At approximately Apr 07, 2016 - 12:40 BST we were alerted to an outage by our automated monitoring. We immediately started investigating and identified that our primary database was backed up with connections.
Shortly after, at about 12:45 BST we identified the issue was caused by the logs 'logical volume' (disk space) being full.
We then attempted to increase the space allocated to it, but found that the arrangement of the disk didn't allow for this easily. Instead, we opted to curtail the logs with a database command, which we started immediately.
It's usually preferable to restore a primary server if that's possible, rather than failing over to a secondary. Our initial plan was to restore the primary. At this stage, just after we started the operation to curtail the logs, we decided to failover.

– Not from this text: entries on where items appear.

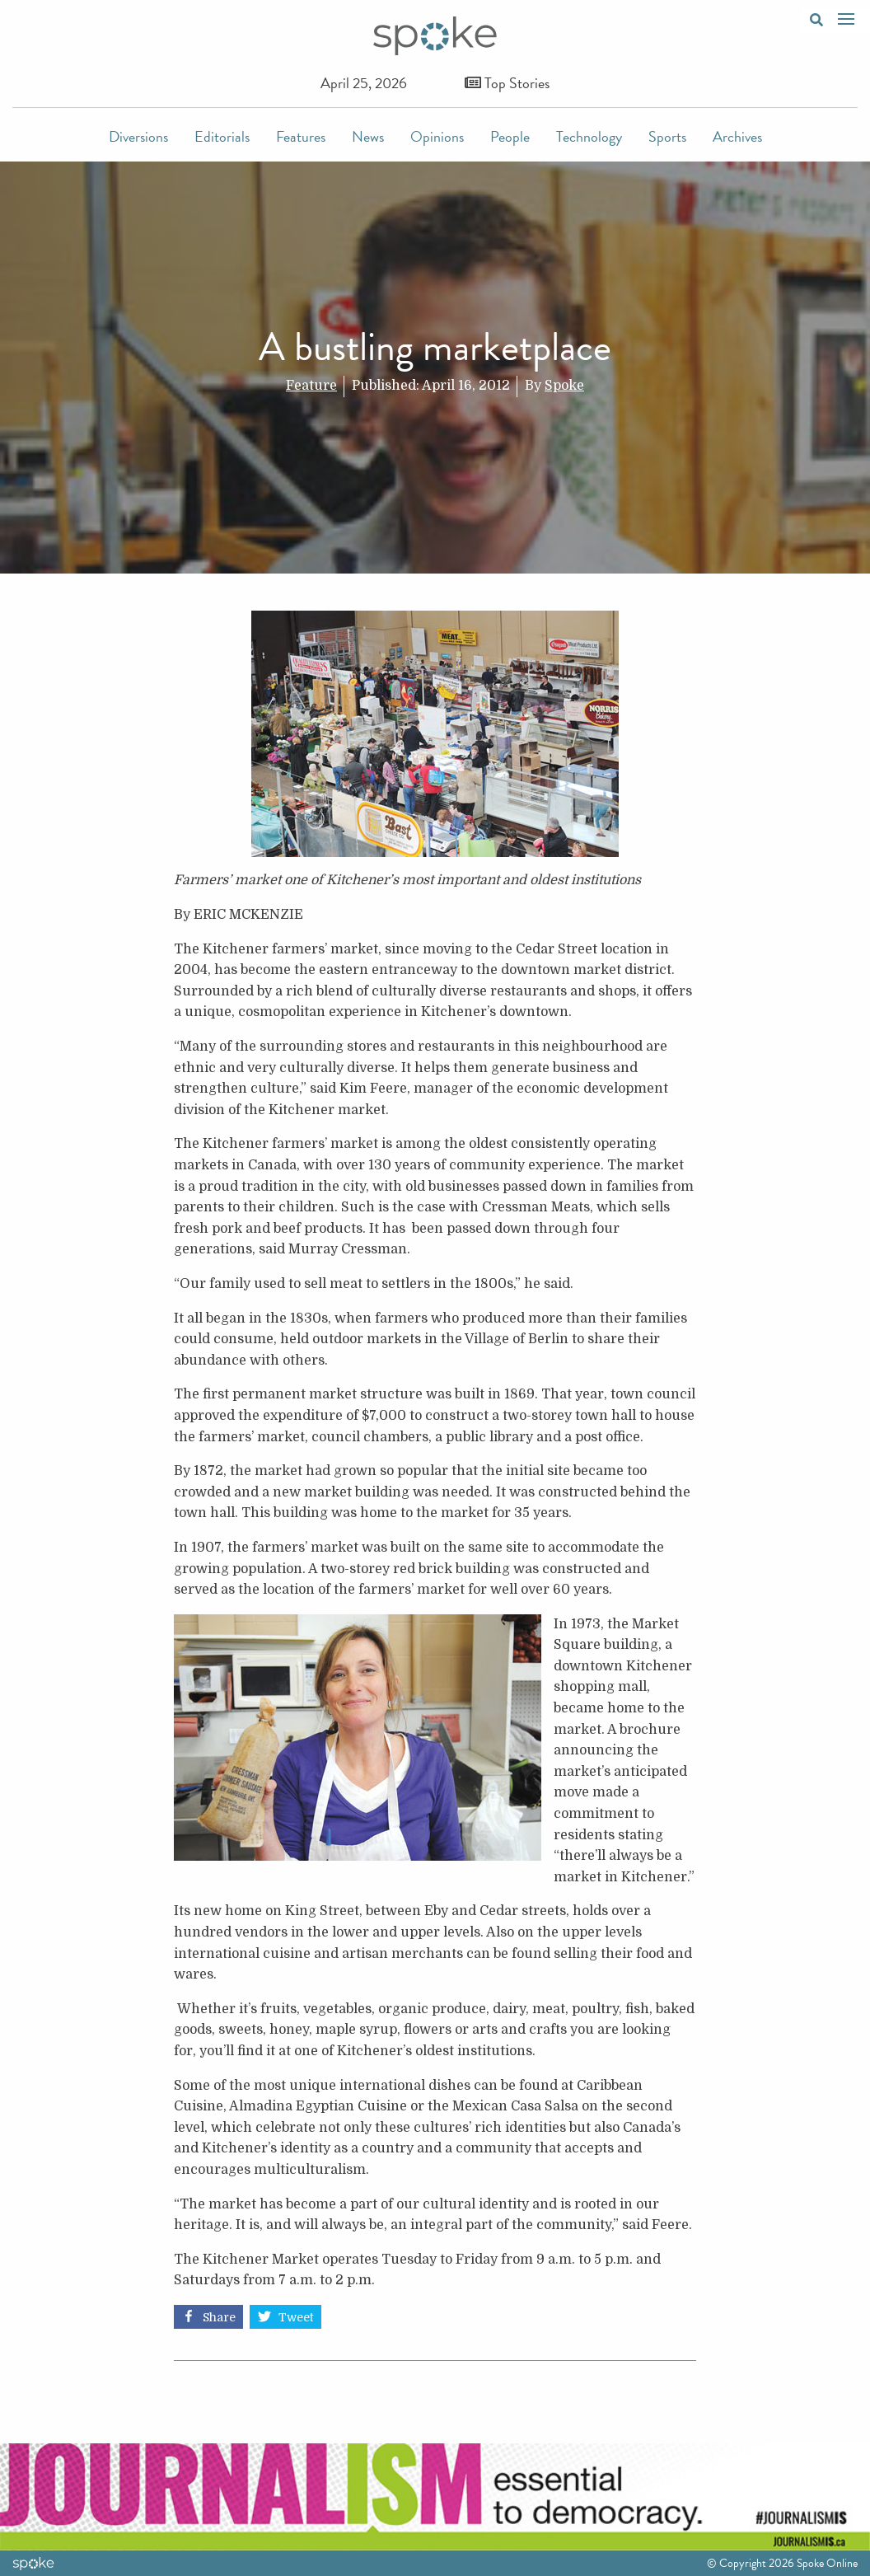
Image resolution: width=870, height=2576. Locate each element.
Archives (737, 136)
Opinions (437, 136)
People (510, 136)
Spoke (564, 385)
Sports (667, 136)
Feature (311, 385)
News (368, 136)
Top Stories (507, 83)
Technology (589, 136)
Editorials (222, 136)
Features (300, 136)
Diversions (138, 136)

However, because of the curtailment operation, the secondary servers had stopped replicating, and we no longer had a synced (or near synced) secondary to failover to. We didn't understand the reason for this at this time, only that a 'normal' failover wasn't possible.
At approximately 13:20 BST the curtailment operation had completed and we could restore service through the same primary server.
At around 13:50 BST we understood the reason for the secondary server failures, and immediately withdrew service again. From this point, we only had the primary available.
We placed the system into a degraded state, disabled some features, and at approximately 14:51 BST we had restored service.
During the evening, we re-synced the secondary servers from the primary and the cluster was back at capacity.
We know you rely on us for 100% uptime, and we're sorry we let you down here. Rest assured we will learn and adapt because of this incident.